2. Renal function test
Including blood urea nitrogen, creatinine, endogenous creatinine clearance, urine relative density or osmotic pressure, urine volume and urine dilution or concentration function determination.
3. Determination of plasma renin activity and aldosterone.
(4) Equipment inspection:
Electrocardiogram examination: When the serum potassium level increased above 6mmol / L, about 25% of patients may have ECG changes. When serum potassium reaches 8mmol / L, 80% of patients have ECG changes.

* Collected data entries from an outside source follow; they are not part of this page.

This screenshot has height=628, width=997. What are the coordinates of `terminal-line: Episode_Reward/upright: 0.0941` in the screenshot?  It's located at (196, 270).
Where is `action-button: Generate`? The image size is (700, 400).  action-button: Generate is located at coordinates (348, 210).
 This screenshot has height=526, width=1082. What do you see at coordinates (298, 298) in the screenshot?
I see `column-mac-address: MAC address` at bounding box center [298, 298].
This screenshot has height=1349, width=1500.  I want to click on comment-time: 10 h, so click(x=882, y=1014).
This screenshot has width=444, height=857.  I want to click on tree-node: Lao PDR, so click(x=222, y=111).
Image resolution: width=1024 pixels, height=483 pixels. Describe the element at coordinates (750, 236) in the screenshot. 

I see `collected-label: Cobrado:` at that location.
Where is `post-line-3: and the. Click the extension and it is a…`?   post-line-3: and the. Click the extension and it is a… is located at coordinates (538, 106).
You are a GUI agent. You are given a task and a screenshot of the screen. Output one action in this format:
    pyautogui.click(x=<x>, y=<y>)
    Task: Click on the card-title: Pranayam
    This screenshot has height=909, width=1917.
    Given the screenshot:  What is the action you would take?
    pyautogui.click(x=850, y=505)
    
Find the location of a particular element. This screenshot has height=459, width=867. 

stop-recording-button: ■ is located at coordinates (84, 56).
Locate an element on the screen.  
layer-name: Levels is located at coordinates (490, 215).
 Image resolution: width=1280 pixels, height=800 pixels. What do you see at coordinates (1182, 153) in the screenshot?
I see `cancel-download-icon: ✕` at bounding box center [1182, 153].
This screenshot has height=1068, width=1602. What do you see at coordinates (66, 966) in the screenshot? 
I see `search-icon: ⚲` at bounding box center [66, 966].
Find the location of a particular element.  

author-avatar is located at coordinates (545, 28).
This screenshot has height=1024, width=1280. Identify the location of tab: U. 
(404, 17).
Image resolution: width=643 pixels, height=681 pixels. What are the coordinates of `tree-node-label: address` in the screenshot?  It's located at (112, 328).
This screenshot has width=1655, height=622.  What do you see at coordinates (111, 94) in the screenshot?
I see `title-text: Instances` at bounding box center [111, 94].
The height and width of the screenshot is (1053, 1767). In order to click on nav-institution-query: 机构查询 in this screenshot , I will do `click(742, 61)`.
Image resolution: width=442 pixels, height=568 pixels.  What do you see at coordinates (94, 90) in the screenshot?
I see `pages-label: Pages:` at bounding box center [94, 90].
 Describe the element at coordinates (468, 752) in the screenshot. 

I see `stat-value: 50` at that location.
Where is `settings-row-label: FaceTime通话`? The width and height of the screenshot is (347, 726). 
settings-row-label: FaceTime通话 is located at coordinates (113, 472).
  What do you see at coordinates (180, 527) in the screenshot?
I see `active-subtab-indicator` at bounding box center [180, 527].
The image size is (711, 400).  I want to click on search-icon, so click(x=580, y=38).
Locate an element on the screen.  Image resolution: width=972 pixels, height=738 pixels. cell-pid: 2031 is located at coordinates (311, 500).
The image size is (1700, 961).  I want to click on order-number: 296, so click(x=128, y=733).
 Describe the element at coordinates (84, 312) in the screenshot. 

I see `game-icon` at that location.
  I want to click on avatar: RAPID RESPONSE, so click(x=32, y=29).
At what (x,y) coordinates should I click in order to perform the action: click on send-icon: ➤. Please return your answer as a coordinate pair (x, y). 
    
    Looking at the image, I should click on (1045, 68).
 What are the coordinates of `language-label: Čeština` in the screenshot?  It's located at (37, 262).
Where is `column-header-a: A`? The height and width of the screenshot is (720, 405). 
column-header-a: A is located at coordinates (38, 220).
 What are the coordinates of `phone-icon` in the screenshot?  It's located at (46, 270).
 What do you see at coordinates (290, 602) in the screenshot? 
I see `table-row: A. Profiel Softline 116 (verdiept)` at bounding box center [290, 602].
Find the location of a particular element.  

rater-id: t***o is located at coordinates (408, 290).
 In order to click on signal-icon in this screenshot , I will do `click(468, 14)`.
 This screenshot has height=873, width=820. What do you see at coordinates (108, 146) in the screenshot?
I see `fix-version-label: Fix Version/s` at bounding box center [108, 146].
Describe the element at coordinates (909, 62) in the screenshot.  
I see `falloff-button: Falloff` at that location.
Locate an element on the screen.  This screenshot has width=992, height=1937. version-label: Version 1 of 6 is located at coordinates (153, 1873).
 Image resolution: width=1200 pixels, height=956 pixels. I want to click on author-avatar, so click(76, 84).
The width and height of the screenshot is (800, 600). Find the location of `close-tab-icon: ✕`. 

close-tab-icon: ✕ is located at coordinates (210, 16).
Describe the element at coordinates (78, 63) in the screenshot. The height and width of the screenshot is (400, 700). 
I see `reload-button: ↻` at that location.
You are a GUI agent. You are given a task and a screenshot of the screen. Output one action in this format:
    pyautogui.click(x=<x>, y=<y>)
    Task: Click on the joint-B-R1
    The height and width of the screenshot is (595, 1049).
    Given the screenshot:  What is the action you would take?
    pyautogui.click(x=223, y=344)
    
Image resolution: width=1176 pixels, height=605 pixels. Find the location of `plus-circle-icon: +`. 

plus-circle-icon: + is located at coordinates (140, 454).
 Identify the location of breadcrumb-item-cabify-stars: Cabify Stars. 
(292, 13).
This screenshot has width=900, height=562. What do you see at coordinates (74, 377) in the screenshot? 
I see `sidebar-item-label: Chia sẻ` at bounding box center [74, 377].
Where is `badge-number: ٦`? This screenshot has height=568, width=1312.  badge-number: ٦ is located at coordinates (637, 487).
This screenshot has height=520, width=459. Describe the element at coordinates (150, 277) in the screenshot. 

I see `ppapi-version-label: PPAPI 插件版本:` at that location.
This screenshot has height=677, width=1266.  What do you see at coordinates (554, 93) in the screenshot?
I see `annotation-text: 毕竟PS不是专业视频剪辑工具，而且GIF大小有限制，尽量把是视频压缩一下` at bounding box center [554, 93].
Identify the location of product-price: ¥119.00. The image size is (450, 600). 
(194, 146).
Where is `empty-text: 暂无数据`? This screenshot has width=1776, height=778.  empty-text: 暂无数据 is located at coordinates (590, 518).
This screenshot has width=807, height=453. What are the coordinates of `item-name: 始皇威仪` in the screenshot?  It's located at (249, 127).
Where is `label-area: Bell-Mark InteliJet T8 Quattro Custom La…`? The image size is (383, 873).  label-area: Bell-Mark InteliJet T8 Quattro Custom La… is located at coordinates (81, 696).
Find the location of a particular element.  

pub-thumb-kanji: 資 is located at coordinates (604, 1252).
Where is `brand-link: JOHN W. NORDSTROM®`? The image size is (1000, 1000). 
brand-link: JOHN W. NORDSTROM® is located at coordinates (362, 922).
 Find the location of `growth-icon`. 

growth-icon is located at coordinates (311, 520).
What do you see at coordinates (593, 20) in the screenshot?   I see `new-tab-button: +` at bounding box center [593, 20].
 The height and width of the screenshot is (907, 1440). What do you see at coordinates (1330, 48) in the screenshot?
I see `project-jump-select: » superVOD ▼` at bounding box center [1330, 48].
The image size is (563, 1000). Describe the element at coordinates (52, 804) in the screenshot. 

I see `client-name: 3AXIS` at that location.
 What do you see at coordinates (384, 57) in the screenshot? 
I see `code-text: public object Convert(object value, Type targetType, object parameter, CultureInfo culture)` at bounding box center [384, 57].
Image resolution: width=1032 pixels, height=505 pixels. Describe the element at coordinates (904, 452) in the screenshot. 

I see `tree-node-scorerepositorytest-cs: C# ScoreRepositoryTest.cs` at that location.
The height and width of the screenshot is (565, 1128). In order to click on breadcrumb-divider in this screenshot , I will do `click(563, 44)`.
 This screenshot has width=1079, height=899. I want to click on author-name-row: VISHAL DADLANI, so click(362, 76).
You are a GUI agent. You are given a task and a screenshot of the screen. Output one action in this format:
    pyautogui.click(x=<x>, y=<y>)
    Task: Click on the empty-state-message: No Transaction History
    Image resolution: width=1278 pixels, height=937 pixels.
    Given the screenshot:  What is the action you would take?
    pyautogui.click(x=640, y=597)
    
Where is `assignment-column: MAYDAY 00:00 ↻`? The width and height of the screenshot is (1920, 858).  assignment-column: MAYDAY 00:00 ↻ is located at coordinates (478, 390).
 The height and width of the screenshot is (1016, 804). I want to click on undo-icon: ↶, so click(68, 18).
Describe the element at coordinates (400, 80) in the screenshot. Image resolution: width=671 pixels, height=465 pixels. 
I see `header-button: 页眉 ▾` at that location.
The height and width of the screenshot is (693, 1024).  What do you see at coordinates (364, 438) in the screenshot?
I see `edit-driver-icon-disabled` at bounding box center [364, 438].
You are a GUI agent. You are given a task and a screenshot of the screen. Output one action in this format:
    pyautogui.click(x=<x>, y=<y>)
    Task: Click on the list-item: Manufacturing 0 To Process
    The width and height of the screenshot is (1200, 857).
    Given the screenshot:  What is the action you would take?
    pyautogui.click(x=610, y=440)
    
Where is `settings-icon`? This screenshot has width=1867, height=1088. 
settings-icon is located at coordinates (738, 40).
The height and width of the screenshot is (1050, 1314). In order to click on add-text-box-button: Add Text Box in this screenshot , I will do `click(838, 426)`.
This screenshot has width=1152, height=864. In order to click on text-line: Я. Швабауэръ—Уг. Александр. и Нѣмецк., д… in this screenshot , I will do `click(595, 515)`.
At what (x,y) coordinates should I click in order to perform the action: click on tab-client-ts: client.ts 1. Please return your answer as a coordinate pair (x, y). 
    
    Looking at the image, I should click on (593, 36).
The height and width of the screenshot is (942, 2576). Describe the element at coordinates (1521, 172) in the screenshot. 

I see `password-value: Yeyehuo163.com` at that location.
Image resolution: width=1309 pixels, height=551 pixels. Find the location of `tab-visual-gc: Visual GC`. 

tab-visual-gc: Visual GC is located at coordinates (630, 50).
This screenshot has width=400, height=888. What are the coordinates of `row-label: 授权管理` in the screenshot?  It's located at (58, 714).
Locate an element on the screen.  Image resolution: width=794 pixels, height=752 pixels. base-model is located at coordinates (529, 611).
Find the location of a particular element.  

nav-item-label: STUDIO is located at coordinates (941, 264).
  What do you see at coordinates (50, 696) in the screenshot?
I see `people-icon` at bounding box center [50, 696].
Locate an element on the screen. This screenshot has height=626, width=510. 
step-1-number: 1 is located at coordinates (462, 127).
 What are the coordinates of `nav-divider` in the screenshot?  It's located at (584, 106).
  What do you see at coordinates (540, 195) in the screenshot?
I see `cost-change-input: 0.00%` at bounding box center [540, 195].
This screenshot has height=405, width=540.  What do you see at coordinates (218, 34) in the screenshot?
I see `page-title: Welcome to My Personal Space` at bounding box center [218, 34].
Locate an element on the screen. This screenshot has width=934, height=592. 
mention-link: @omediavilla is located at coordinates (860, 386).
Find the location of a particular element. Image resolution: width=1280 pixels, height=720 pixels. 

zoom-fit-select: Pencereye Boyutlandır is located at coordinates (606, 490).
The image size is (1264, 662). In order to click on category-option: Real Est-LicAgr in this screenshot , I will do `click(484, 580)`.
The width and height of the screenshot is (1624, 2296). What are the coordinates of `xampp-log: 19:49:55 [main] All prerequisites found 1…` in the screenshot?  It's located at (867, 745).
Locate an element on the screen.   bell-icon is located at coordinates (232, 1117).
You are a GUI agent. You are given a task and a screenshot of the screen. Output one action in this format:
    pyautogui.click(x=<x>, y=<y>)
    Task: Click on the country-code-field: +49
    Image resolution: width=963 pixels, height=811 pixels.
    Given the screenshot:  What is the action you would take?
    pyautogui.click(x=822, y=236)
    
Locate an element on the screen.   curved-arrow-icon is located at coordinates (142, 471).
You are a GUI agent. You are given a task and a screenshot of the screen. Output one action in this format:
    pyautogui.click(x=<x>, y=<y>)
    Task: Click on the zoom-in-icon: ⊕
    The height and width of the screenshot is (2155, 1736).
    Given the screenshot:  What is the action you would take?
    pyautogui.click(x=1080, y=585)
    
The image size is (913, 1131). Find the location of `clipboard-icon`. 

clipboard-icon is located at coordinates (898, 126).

Severe heart rhythm disorders and even cardiac arrest can occur when serum potassium reaches 8-10 mmol / L. The typical electrocardiogram of hyperkalemia is characterized by high T wave and shortened QT interval. In severe cases, P wave disappears and QRS wave broadens. Further S-T segment and T wave fuse, T wave widens, and QRS wave forms a double. Wavy. Finally, ventricular fibrillation occurs.
Diagnosis
Differential diagnosis
1. Hypermagnesemia: ECG changes are similar to hyperkalemia and should be identified. In the diagnosis of the cause, according to the history, clinical manifestations and laboratory tests to determine whether there is renal insufficiency, blood potassium excretion is reduced and hyperkalemia is caused. According to the determination of plasma renin activity, adrenal cortisol and aldosterone to determine whether the adrenal cortex is functionally reduced. Ask if there is a history of using potassium-sparing diuretics or other drugs that can affect abnormal potassium distribution to determine whether hyperkalemia is caused by drugs.
2. Pseudohyperkalemia: Pseudohyperkalemia is seen in hemolysis in vitro. When the blood is drawn, the compression of the cuff is too long, and platelets or leukocytosis increase.